** TASK DIRECTIONS **
Carry on the transcript about basketball shooting and practice drills from its last line, in the same conversational style.

Now, 20 years, 25 years later, I'm like, guys, you know why we call that check?

Mike Cleansing

I said, because that was stolen from the Czech national team.

Mike Cleansing

It was actually the eca, you know, but.

Mike Cleansing

But again, like, there's no original, you know, there's very few original offenses or defenses or, you know, and being a video guy or, you know, being tasked with trying to come up with game plans and practice plans and drills.

Mike Cleansing

The other thing we did was we never took practice shooting drills in spots on the floor that weren't part of our offensive sets.

Mike Cleansing

So that the footwork, like on that situation where you would flare to a three point on the weak side, you would repeat the footwork so often that you were used to catching the ball, you know, up near your shoulder as you were moving left to right, catching, and then, you know, grounding yourself and going up into the shot or, or driving from that position or whatever, you know, So I don't see that as much too.

Mike Cleansing

When I go watch shoot arounds, you know, for, for 12 years I ran basketball in the Big Ten.

Mike Cleansing

So I was.

Mike Cleansing

I'm at games three, four days a week, I'm at practices, and a lot of times I watch the shoot arounds and I Don't see them utilizing the same spots on the floor where they actually get the shots in the game, or the exact footwork that they use in their set offense, which always kind of amazes me too, you know.

Jason Sunkel

Yeah, it's interesting when you start thinking about just the evolution of players working on their game and then coaches coaching that within the confines of their practice or a shoot around.

Jason Sunkel

And I think that one thing that players definitely have done over the course of time is become more skilled.

Jason Sunkel

You look at the shooting that you see in the game today.

Jason Sunkel

I mean, I'm talking at all levels.

Jason Sunkel

But back you go back 15 or 20 years ago, and maybe every team had one or two guys that could shoot it.

Jason Sunkel

And now every team has maybe one or two guys that can't shoot it.

Jason Sunkel

And again, it's all to varying degrees.

Jason Sunkel

But I would definitely say the skill level in terms of the shooting in basketball at all levels has improved dramatically.

Jason Sunkel

And I think part of that is there's some.

Jason Sunkel

You can get good coaching when you're a kid and you can get bad coaching when you're a kid, depending upon where you're at and who's giving you that coaching.

Jason Sunkel

But I think for the most part, when you look at the way kids shoot the ball, you see very little variance anymore.

** SUPPLIED DATA **
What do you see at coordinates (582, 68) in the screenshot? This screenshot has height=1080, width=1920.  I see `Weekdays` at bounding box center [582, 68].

** WRITTEN ANSWER **
Jason Sunkel

When you think back to guys that played professionally, you were talking about the aba, but you think about guys from that era and the way that Jamal Wilkes world be free, even Bird, the way they shot the ball, Magic, the way they shot the ball is not the way that you would if you were going to design a textbook jump shot.

Jason Sunkel

Those aren't the guys that you would look at.

Jason Sunkel

And yet they were all very, very good shooters.

Jason Sunkel

Whereas today you look at most kids shoot the ball sort of the same way within their own physiology.

Jason Sunkel

So it's just interesting the evolution of the game and how much better the shooting has become over time.

Mike Cleansing

No, it's a really good point, Mike.

Mike Cleansing

And bringing up Europe, I mean, when we in the 70s, 80s, 90s, like, we thought of European basketball that way because they just played in the gym all the time and they drilled and they drilled in a drill.

Mike Cleansing

And in the 6050, 6070s, 80s, we played in playgrounds, we played outside.

Mike Cleansing

Like the Americans were known as one on one.

Mike Cleansing

Like I tell you, we played hours and hours and hours of one on one basketball.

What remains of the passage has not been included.